Work to be completed: Reproduce verbatim the stretch of the listing from the line containing "Apply percent style format" through the line containing "I will coord(605,13).", both included.
___
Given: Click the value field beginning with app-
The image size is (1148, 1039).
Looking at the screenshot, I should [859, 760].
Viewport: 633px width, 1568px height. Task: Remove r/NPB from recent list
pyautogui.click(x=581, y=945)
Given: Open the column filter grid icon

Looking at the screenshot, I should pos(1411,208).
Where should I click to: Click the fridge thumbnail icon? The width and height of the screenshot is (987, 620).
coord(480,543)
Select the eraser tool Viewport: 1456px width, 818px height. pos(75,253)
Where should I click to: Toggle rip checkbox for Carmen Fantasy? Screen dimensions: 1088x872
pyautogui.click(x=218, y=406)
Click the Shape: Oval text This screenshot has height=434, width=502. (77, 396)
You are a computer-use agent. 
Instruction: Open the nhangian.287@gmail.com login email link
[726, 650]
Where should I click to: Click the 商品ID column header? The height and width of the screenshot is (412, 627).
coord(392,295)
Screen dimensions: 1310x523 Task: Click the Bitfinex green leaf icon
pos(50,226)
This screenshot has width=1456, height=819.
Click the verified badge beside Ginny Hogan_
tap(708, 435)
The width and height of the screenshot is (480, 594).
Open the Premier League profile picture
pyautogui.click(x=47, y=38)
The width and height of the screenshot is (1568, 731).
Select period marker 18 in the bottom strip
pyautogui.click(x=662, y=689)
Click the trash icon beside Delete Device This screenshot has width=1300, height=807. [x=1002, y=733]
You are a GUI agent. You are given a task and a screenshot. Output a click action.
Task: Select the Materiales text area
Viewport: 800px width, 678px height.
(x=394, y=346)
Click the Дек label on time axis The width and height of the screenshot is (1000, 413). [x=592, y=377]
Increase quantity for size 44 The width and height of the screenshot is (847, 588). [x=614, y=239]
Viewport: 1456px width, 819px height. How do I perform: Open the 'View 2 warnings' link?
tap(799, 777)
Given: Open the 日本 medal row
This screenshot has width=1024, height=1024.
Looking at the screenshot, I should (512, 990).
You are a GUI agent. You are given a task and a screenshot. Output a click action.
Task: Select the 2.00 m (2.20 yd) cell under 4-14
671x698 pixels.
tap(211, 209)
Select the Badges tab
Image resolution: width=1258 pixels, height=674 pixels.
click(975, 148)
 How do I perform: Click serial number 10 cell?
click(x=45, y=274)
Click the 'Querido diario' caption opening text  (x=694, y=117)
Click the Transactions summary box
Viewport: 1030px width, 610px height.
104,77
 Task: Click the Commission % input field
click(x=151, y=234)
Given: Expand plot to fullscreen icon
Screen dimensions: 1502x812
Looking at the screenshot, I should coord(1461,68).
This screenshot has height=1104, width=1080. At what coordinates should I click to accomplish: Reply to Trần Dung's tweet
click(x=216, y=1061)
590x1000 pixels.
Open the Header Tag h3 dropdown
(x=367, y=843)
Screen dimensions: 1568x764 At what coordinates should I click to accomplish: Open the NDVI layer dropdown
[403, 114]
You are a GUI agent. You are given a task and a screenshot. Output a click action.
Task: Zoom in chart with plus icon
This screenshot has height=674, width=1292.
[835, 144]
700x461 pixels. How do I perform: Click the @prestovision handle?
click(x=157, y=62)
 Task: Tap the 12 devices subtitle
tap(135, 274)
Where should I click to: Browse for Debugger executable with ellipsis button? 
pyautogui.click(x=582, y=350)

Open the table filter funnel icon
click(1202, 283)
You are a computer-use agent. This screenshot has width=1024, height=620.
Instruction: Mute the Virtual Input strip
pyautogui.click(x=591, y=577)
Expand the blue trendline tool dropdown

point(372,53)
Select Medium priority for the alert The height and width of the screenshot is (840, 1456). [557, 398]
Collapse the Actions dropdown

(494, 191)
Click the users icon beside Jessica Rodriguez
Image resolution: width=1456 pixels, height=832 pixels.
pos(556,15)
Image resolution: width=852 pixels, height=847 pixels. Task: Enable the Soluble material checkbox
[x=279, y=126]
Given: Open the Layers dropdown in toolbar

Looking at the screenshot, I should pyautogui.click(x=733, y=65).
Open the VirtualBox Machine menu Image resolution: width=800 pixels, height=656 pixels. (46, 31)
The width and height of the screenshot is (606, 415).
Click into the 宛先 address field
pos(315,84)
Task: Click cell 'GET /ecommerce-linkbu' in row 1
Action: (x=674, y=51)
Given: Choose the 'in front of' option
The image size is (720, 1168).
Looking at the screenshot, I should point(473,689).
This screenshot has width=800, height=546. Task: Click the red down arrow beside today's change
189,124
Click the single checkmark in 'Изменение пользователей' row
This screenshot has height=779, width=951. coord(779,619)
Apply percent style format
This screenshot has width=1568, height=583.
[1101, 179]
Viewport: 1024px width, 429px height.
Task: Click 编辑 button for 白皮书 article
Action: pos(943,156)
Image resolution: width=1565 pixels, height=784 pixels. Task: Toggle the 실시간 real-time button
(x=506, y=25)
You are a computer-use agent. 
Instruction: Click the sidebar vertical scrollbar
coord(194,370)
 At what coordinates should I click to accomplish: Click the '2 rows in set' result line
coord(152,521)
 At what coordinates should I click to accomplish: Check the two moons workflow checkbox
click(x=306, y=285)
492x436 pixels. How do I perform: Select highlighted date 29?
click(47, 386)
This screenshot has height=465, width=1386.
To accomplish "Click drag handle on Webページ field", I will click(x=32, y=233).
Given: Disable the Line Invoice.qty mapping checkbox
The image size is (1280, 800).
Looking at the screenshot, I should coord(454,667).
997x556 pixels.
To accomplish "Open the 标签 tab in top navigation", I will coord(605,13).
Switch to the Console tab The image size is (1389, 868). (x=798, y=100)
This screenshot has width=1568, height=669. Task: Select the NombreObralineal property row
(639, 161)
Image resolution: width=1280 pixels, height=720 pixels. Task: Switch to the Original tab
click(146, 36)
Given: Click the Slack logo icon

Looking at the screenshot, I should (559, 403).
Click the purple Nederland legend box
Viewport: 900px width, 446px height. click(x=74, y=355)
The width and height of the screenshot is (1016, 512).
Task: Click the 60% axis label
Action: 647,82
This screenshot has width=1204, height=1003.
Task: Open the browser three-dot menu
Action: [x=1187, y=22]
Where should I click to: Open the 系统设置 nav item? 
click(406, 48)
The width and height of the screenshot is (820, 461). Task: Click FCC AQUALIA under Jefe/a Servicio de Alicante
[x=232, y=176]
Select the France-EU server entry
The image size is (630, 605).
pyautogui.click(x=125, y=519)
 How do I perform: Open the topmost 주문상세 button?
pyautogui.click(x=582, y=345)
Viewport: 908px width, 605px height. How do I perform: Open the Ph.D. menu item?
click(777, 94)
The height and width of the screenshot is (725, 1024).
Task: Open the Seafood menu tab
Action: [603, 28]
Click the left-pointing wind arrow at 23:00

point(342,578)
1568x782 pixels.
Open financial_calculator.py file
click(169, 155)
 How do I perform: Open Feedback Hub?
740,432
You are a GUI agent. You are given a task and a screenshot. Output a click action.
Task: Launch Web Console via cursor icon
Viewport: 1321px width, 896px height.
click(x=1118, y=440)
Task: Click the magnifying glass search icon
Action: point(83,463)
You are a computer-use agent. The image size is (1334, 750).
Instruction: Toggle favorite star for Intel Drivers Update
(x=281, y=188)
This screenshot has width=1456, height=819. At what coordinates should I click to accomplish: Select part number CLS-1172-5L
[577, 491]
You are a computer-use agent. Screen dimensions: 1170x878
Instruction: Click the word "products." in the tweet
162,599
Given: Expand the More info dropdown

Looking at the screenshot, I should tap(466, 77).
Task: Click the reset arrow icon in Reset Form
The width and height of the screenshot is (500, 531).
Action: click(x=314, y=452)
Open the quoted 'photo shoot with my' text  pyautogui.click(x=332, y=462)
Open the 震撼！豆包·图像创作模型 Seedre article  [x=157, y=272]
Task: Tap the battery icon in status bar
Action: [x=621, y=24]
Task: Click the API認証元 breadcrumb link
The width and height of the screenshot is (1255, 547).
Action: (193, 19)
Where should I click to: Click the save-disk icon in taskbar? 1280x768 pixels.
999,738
___
The completed task:
Apply percent style format
This screenshot has width=1568, height=583.
[1101, 179]
Viewport: 1024px width, 429px height.
Task: Click 编辑 button for 白皮书 article
Action: pos(943,156)
Image resolution: width=1565 pixels, height=784 pixels. Task: Toggle the 실시간 real-time button
(x=506, y=25)
You are a computer-use agent. 
Instruction: Click the sidebar vertical scrollbar
coord(194,370)
 At what coordinates should I click to accomplish: Click the '2 rows in set' result line
coord(152,521)
 At what coordinates should I click to accomplish: Check the two moons workflow checkbox
click(x=306, y=285)
492x436 pixels. How do I perform: Select highlighted date 29?
click(47, 386)
This screenshot has height=465, width=1386.
To accomplish "Click drag handle on Webページ field", I will click(x=32, y=233).
Given: Disable the Line Invoice.qty mapping checkbox
The image size is (1280, 800).
Looking at the screenshot, I should coord(454,667).
997x556 pixels.
To accomplish "Open the 标签 tab in top navigation", I will coord(605,13).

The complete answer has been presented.